A good-old phpBB forum that I run had a massive surge of traffic somewhere in May 2025. This had already started a couple of months earlier, but in May it knocked down the web server due to the number of apache instances. Plus the logs reached ~ 3 GB.

This doesn’t seem to be a DDoS attack, mainly because the access from each IP address was far more scarce than a legit bot: There would be several minutes, if not hours between each request. With the huge amount of bots involved, it would be easy to completely knock out the website with a moderate access pattern from each IP address. Besides, there’s no reason to attack the specific forum. It more looks like a very brute-force attempt to hack the forum itself for the purpose of spamming or something.

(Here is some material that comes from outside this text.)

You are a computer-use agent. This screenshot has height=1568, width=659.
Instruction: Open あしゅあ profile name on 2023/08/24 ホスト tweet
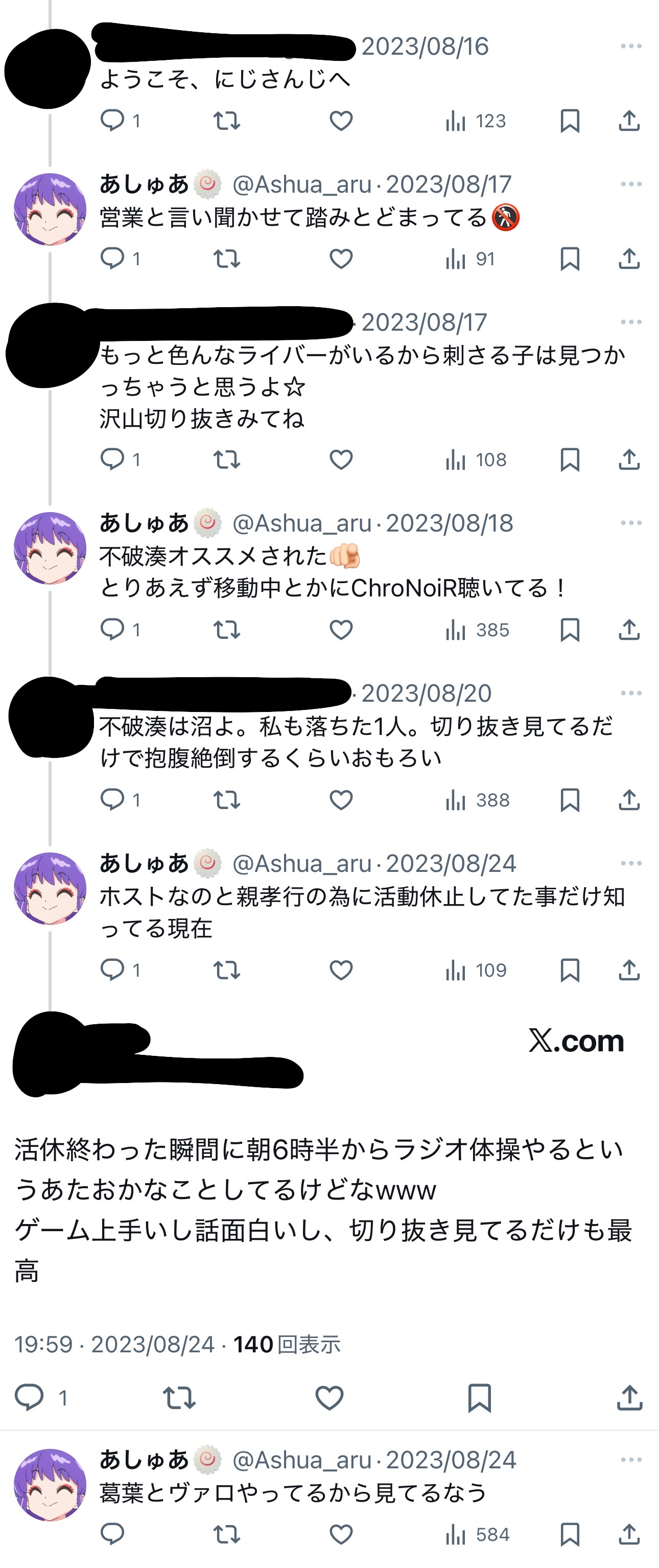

One could turn to Cloudflare in situations like this, but I tried the DIY approach. Namely, to block the IP addresses of the bots by virtue of the firewall, as I discuss in a separate post of mine. The strategy with these bots was somewhat different: As the phpBB related bots occasioanally did something that no regular user would do (what exactly I’ll keep to myself) it was enough to detect this event and blacklist the IP address right away.

Which I did. After a couple of day, the list landed on ~78,000 IP addresses. Note that this is larger than ipset’s default number of allowed elements, which is 65536. So when creating the ipset, be sure to use maxelem with a larger number (I used 524288 when I didn’t know how bad the situation was).

I checked a few of these addresses, and they appear to origin from Asia (Vietnam, Indonesia etc.).

The nice thing is that 24-48 hours after I enabled the related blacklisting mechanism, the attack virtually stopped. The firewall recorded no more than ~30 dropped packets per minute on the ipset-matching rule. True victory.

The list of IPs can be downloaded here, in case it helps someone understand what’s going on. If you do have an idea, please comment below.

It’s a plain zip of a list of IP addresses, one address per row. It’s possible that a few IP unrelated addresses appear on this list, which could be other kinds of bots that were blacklisted on the same server. Maybe a dozen of these.

Ehm, no

The silence was short-lived. A couple of days later, the bots came again, this time in a much larger scale. Within a few days, I collected ten times as many IP addresses, that is ~840,000 of them. That’s a really large number. This larger list of IPs can be downloaded here. It was obtained exactly the same as the previous one.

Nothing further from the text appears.